*** Opening of DATA TO PROCESS ***
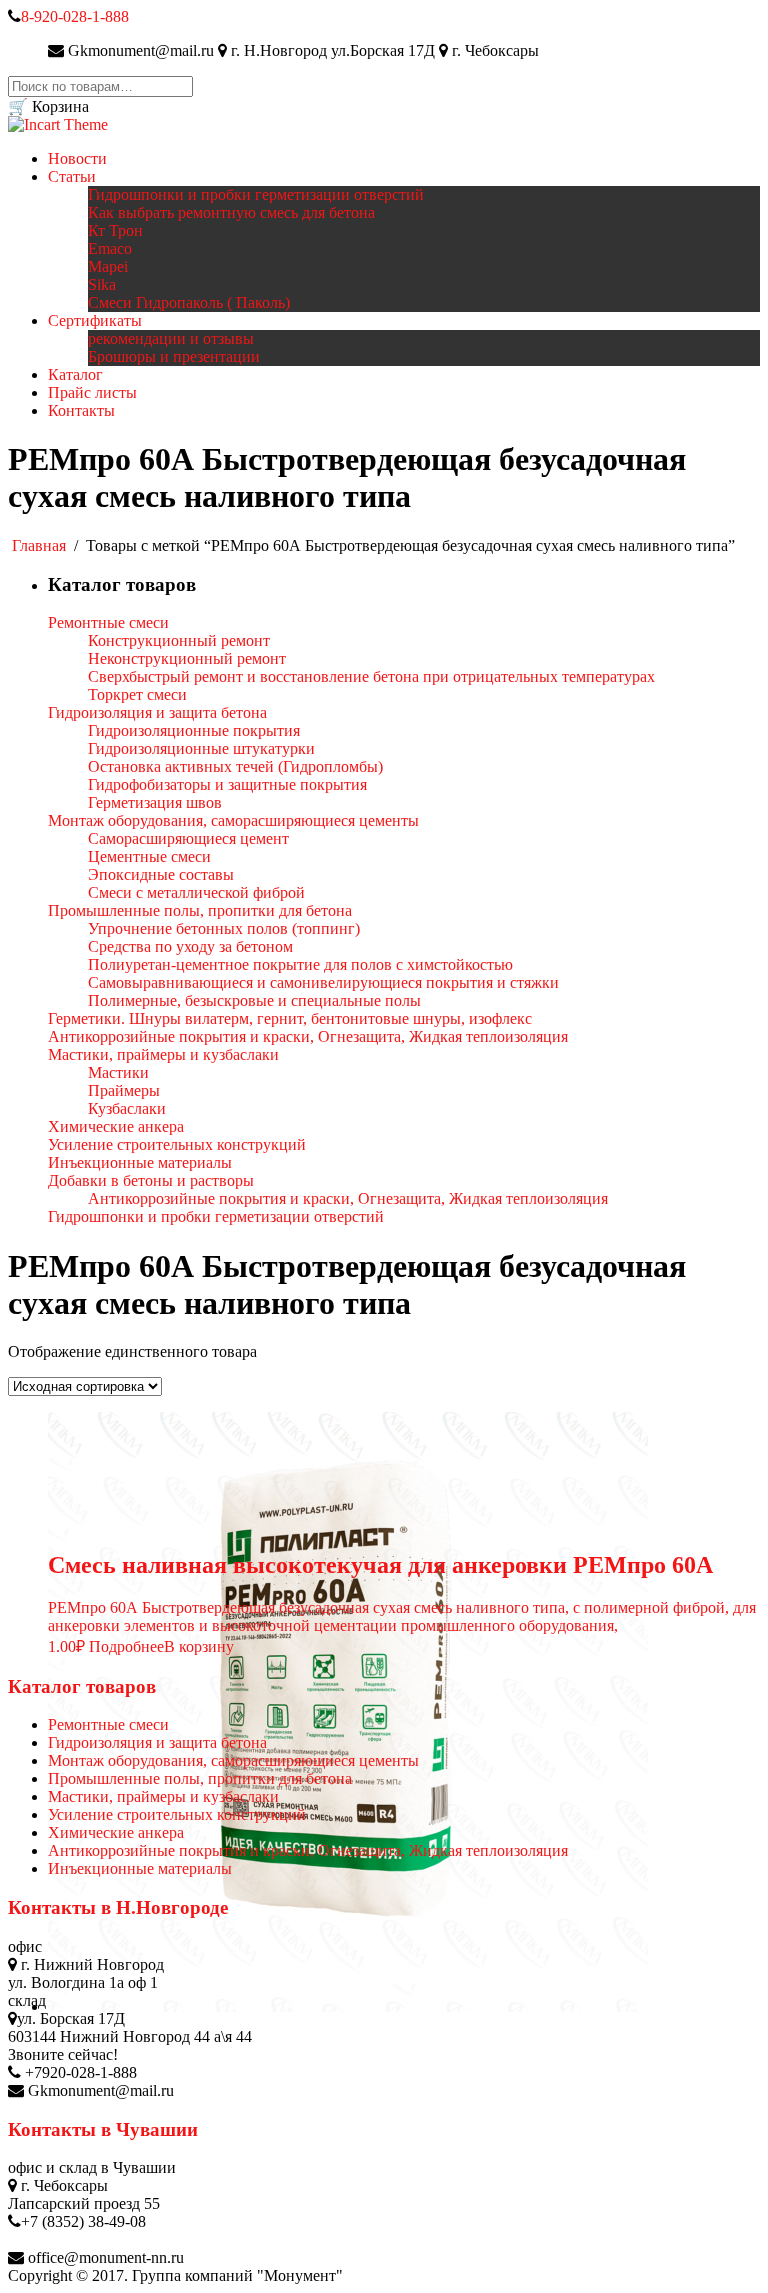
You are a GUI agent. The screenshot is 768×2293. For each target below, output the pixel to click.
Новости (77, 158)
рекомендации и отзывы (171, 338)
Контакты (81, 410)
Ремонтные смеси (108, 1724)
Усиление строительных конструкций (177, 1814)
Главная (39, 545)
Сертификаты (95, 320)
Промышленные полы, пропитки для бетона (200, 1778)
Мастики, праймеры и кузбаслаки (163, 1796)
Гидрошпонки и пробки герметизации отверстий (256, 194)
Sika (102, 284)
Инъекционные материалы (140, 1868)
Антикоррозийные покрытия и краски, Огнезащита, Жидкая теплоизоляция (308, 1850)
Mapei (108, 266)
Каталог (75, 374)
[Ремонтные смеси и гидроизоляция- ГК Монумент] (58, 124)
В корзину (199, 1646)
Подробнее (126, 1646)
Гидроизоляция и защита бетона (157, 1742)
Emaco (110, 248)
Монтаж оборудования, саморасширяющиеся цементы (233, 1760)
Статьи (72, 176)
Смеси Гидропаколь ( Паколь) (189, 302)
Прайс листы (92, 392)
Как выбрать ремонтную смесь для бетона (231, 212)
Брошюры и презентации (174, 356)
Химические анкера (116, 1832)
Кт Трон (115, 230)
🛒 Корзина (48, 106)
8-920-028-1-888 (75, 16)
*** Close of DATA TO PROCESS ***
*** Opening of DATA TO PROCESS ***
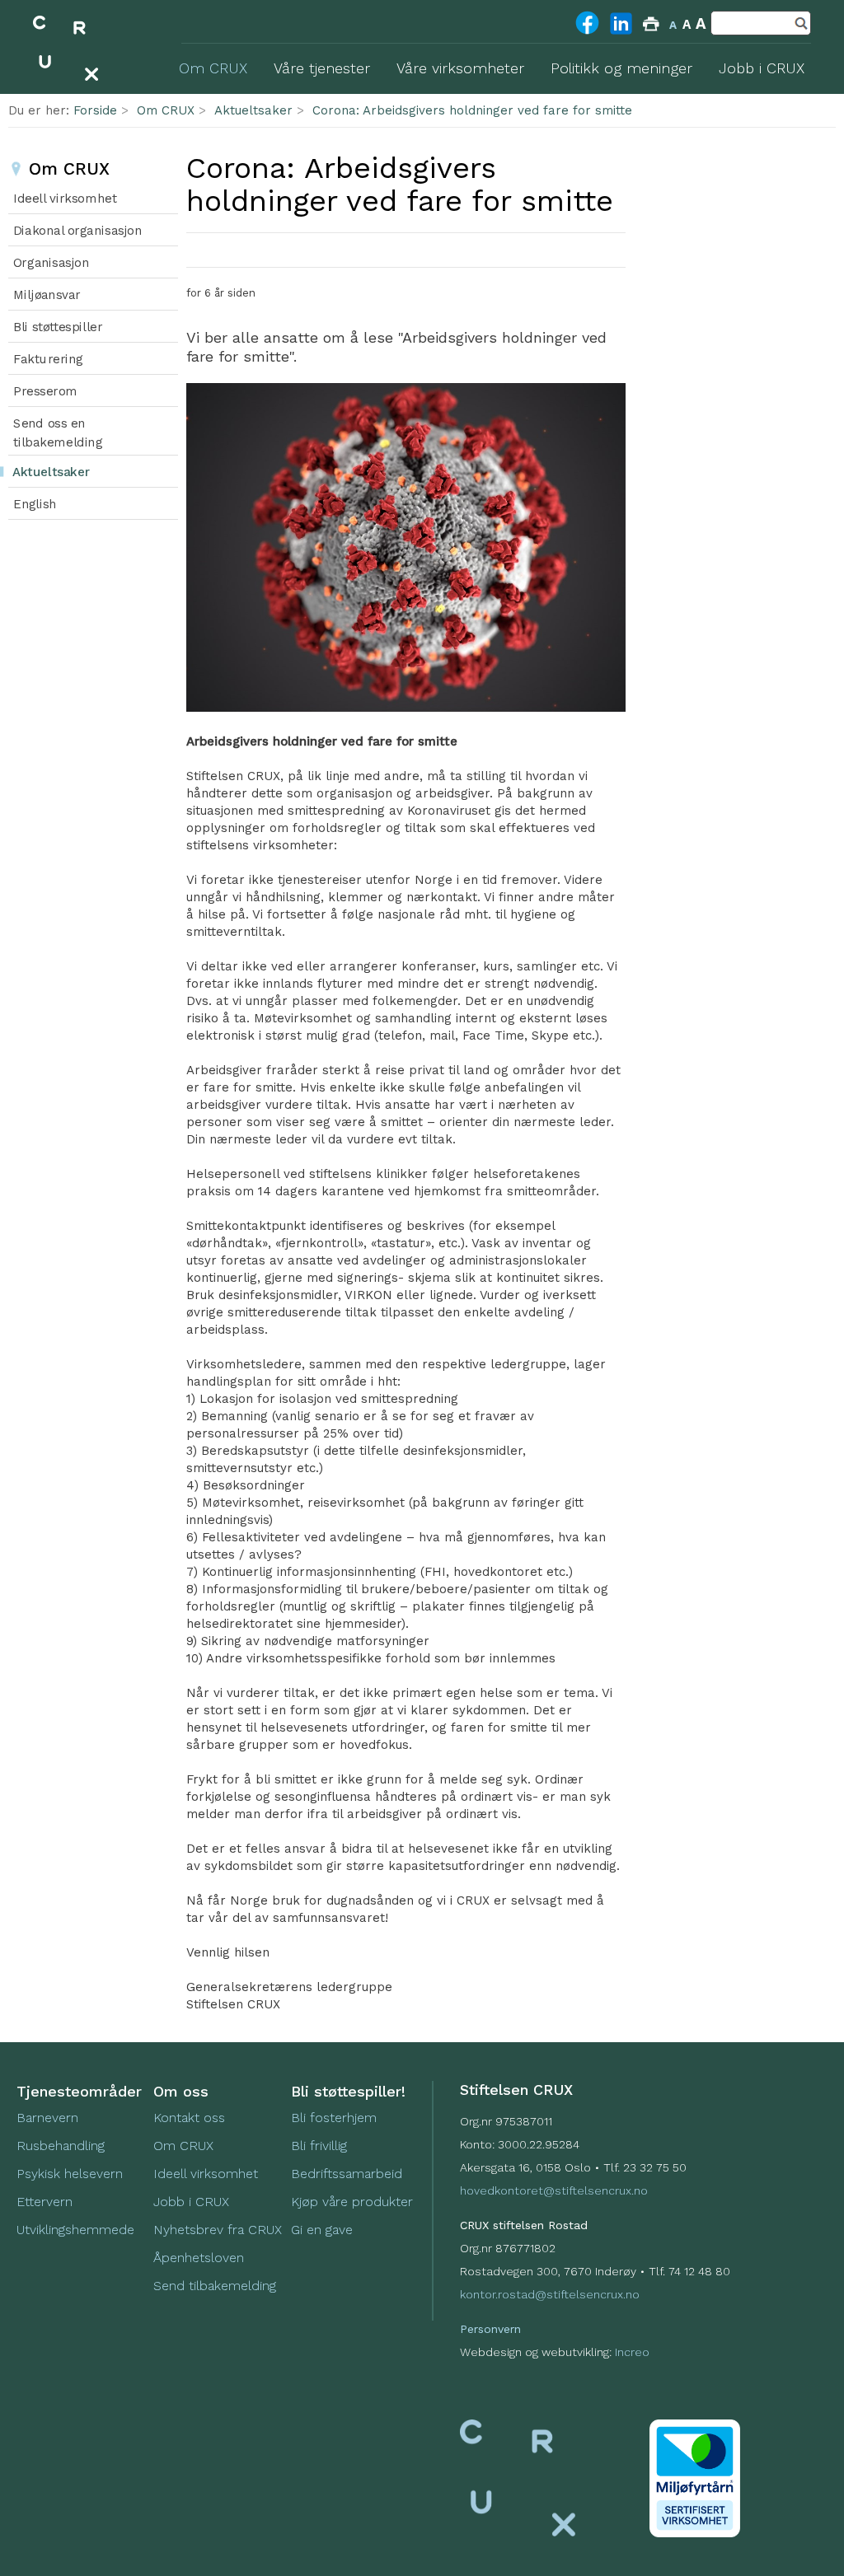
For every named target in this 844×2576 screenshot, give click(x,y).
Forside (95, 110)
*** Close of DATA TO PROCESS ***
Within the material above, transcribe exactly the lines that run from the line holding "Каталог (75, 374)" through the line holding "8-920-028-1-888 (75, 16)".

● REPLY TO THE EXERCISE
Каталог (75, 374)
[Ремонтные смеси и гидроизоляция- ГК Монумент] (58, 124)
В корзину (199, 1646)
Подробнее (126, 1646)
Гидроизоляция и защита бетона (157, 1742)
Emaco (110, 248)
Монтаж оборудования, саморасширяющиеся цементы (233, 1760)
Статьи (72, 176)
Смеси Гидропаколь ( Паколь) (189, 302)
Прайс листы (92, 392)
Как выбрать ремонтную смесь для бетона (231, 212)
Брошюры и презентации (174, 356)
Химические анкера (116, 1832)
Кт Трон (115, 230)
🛒 Корзина (48, 106)
8-920-028-1-888 (75, 16)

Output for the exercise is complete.